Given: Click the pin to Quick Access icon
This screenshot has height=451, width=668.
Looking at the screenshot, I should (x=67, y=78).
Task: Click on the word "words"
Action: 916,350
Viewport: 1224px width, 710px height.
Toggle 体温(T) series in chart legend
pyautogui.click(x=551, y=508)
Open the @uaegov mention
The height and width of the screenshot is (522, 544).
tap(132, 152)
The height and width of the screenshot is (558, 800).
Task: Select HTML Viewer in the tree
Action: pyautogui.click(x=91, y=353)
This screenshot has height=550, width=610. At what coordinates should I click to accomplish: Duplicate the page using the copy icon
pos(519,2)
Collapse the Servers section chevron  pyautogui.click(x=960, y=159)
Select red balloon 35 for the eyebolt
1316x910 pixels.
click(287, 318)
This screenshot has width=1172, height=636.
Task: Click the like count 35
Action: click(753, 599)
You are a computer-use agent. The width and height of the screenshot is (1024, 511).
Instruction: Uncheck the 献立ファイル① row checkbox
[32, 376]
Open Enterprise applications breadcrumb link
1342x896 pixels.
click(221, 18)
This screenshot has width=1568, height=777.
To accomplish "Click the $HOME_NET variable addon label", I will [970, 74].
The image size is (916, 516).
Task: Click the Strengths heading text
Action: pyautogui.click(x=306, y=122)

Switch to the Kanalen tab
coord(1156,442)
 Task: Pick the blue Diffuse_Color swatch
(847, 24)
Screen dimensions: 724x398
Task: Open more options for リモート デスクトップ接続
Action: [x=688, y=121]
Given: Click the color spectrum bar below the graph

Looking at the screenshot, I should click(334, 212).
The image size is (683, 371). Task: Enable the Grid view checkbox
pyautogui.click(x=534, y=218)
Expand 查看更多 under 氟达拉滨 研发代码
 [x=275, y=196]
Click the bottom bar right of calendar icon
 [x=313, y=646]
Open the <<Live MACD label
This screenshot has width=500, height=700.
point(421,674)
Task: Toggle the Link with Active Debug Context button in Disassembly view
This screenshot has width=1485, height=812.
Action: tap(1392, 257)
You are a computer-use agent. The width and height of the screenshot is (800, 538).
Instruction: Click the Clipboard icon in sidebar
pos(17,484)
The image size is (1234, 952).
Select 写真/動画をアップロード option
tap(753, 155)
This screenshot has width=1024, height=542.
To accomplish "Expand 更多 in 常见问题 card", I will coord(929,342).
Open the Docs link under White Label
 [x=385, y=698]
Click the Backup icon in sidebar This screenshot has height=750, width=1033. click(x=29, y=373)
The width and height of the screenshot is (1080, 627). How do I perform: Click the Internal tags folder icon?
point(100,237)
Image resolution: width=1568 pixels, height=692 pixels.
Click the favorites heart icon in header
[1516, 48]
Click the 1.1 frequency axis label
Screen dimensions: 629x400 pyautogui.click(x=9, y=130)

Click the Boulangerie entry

__Instruction__.
Revise the material from its first line through the line containing "tap(753, 155)", swapping "Instruction" for "Command" and changing nothing else.

__Response to this exercise__.
Given: Click the pin to Quick Access icon
This screenshot has height=451, width=668.
Looking at the screenshot, I should (x=67, y=78).
Task: Click on the word "words"
Action: 916,350
Viewport: 1224px width, 710px height.
Toggle 体温(T) series in chart legend
pyautogui.click(x=551, y=508)
Open the @uaegov mention
The height and width of the screenshot is (522, 544).
tap(132, 152)
The height and width of the screenshot is (558, 800).
Task: Select HTML Viewer in the tree
Action: pyautogui.click(x=91, y=353)
This screenshot has height=550, width=610. At what coordinates should I click to accomplish: Duplicate the page using the copy icon
pos(519,2)
Collapse the Servers section chevron  pyautogui.click(x=960, y=159)
Select red balloon 35 for the eyebolt
1316x910 pixels.
click(287, 318)
This screenshot has width=1172, height=636.
Task: Click the like count 35
Action: click(753, 599)
You are a computer-use agent. The width and height of the screenshot is (1024, 511).
Command: Uncheck the 献立ファイル① row checkbox
[32, 376]
Open Enterprise applications breadcrumb link
1342x896 pixels.
click(221, 18)
This screenshot has width=1568, height=777.
To accomplish "Click the $HOME_NET variable addon label", I will [970, 74].
The image size is (916, 516).
Task: Click the Strengths heading text
Action: pyautogui.click(x=306, y=122)

Switch to the Kanalen tab
coord(1156,442)
 Task: Pick the blue Diffuse_Color swatch
(847, 24)
Screen dimensions: 724x398
Task: Open more options for リモート デスクトップ接続
Action: [x=688, y=121]
Given: Click the color spectrum bar below the graph

Looking at the screenshot, I should click(334, 212).
The image size is (683, 371). Task: Enable the Grid view checkbox
pyautogui.click(x=534, y=218)
Expand 查看更多 under 氟达拉滨 研发代码
 [x=275, y=196]
Click the bottom bar right of calendar icon
 [x=313, y=646]
Open the <<Live MACD label
This screenshot has width=500, height=700.
point(421,674)
Task: Toggle the Link with Active Debug Context button in Disassembly view
This screenshot has width=1485, height=812.
Action: tap(1392, 257)
You are a computer-use agent. The width and height of the screenshot is (800, 538).
Command: Click the Clipboard icon in sidebar
pos(17,484)
The image size is (1234, 952).
Select 写真/動画をアップロード option
tap(753, 155)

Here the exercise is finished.